Questions:
(A) Reproduce the eyelid eczema exchange word for word from "You might get" to "maybe you can.".
(B) Answer these questions using the eyelid eczema exchange:
(i) How long is the healing period that Danielle mentions?
(ii) What type of foundation does the reply say can be worn over the eyelids?
(iii) For how many years has the dermatologist not worn eye shadow?

[Opening Source passage section]

Posted on January 01, 2017 by Danielle

I recently developed eyelid eczema, and it’s very depressing. I have always loved makeup, and this only recently has become a problem. I will definitely try your recommendations, and hope that this will cure itself within 4 months.

After the 4 month healing period is it possible to continue using products with mica if you are more gentle in application? I personally feel that the combination of using dry makeup wipes and multiple brushes caused my eye skin to become weak and cracked, causing the eczema and problems to set in—because it wasn’t a problem before.

Additionally is it safe to wear foundation over my eyelids?

Also, do you have any brand recommendations?

Thank you!

Posted on February 02, 2017 by Dr. Elaine Cook M.D.

Hi Danielle,
Yes it is depressing.
You might get away with using mica containing cosmetics during the 4 month period to re-build your barrier function of the skin. I can’t, most of my patients can’t, but maybe you can.
Be very gentle, let the barrier function re-build and just let it be. 
You can wear foundation, as long as it is a moisturizing type. That is usually not the primary problem. The problem is eye shadow, the sponge applicator, or using other things such as toilet paper to remove make up.
I don’t have specific brand recommendations, because the brands change their composition so often.
Just ask yourself, would I rather have to mess with it, or just not wear eye shadow and let it heal. For me, I look a lot better with skin colored eyelids that are not scabby, crusted and wrinkled but that have no colored shadow. I haven’t worn eye shadow for 30 years, and I am a dermatologist who can probably figure out what to try. I actually like the more natural look.

[Closing Source passage section]
[Opening Material shown section]

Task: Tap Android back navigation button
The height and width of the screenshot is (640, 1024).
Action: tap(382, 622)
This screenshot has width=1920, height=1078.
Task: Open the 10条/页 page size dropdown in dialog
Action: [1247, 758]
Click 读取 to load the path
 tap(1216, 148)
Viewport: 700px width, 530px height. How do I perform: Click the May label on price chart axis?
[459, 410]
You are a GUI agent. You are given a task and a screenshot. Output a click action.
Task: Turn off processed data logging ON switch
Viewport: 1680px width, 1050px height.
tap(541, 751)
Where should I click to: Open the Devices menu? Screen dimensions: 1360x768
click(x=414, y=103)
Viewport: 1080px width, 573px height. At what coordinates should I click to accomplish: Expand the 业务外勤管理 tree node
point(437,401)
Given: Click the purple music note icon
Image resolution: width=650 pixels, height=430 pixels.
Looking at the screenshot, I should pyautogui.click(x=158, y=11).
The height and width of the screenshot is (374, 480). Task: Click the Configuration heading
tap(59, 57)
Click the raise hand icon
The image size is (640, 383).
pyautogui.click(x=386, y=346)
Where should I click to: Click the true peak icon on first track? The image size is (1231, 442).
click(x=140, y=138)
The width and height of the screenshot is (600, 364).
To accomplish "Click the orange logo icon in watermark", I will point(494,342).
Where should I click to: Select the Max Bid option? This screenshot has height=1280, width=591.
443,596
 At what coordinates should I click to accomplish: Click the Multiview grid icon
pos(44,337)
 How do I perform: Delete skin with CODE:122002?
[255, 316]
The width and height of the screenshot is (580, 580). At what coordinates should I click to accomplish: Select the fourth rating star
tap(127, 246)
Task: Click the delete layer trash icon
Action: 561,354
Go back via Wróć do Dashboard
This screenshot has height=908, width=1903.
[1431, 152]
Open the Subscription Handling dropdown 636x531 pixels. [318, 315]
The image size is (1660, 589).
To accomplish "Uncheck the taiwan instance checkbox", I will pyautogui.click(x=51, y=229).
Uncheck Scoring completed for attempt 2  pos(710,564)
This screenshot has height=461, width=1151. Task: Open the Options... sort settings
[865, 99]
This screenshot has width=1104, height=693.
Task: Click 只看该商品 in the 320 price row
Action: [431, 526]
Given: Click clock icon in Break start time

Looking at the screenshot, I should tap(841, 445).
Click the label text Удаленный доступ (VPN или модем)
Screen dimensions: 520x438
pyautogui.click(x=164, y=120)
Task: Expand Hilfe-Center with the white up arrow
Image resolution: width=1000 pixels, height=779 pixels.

[Closing Material shown section]

Answers for this exercise:
(A)
You might get away with using mica containing cosmetics during the 4 month period to re-build your barrier function of the skin. I can’t, most of my patients can’t, but maybe you can.

(B)
(i) 4 months
(ii) A moisturizing type
(iii) 30 years